"Wenn mühsam gefundene politische und gesellschaftliche Kompromisse in dieser Frage aufgekündigt werden, wird darunter nicht nur das ungeborene Leben zu leiden haben, sondern am Ende auch Frauen selbst", sagt Andreas Lob-Hüdepohl der "Neuen Osnabrücker Zeitung". Die bisherige Gesetzgebung sei ein sinnvoller Ausgleich zwischen dem Lebensrecht des Kindes und dem Selbstbestimmungsrecht der Frau, der nicht zunichtegemacht werden sollte, sagt der Theologe und Professor an der Katholischen Hochschule für Sozialwesen in Berlin.
Der Paragraf 218 im Strafgesetzbuch verbietet grundsätzlich den Schwangerschaftsabbruch. Eine Abtreibung bleibt aber straffrei, wenn sie innerhalb der Frist von drei Monaten erfolgt und die schwangere Frau eine Beratung in Anspruch genommen hat. Wie Anfang der Woche bekannt wurde, empfiehlt eine von der Bundesregierung eingesetzte Fachkommission eine vollständige Entkriminalisierung von Abtreibungen zumindest für die ersten Schwangerschaftswochen.
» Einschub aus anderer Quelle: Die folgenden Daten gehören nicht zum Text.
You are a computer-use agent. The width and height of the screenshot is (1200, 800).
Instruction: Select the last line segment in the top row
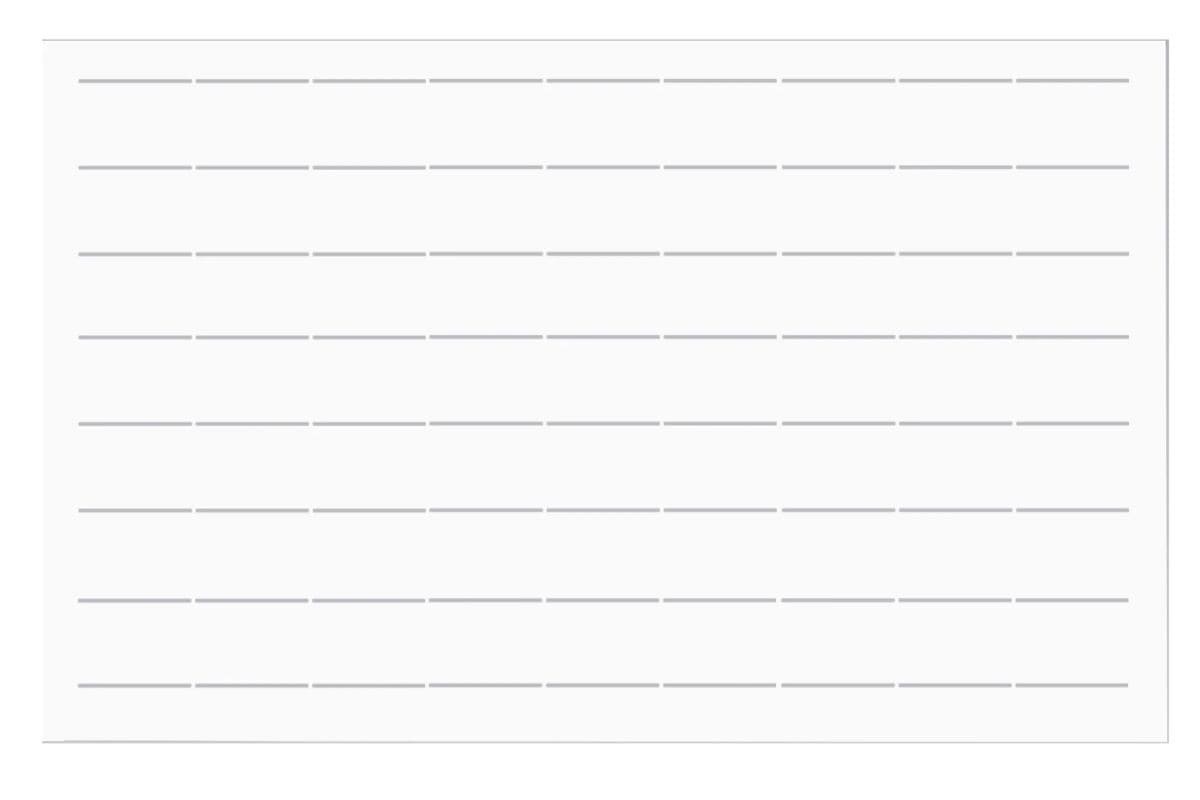(x=1072, y=80)
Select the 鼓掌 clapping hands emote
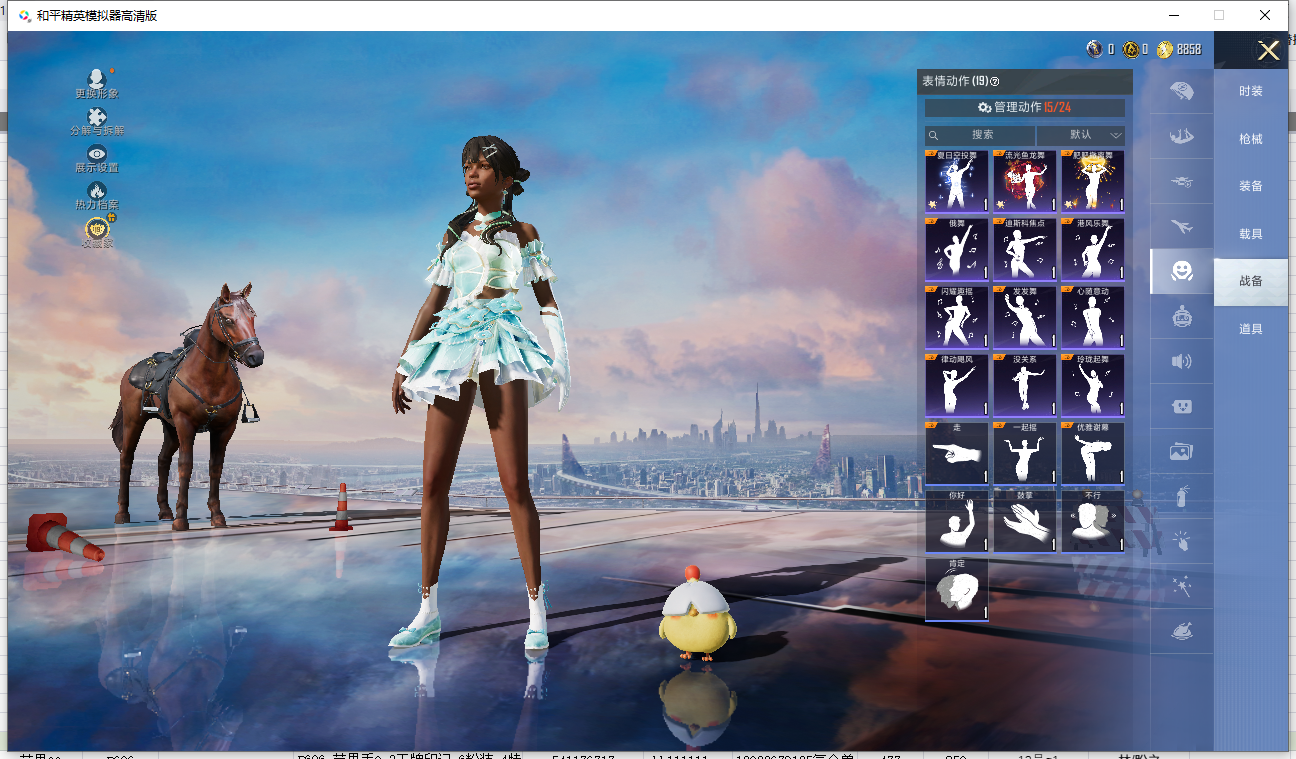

In der Gesellschaft seien die Grundannahmen des bisherigen Kompromisses brüchig geworden, sagt Lob-Hüdepohl. Wer Embryonen nur für einen Zellverband halte, "der kann kein Verständnis dafür haben, dass das Recht des Embryos auf Schutz moralisch genauso schwer wiegen könnte wie das Recht der Frau auf Selbstbestimmung. Der kann kein moralisches Dilemma sehen."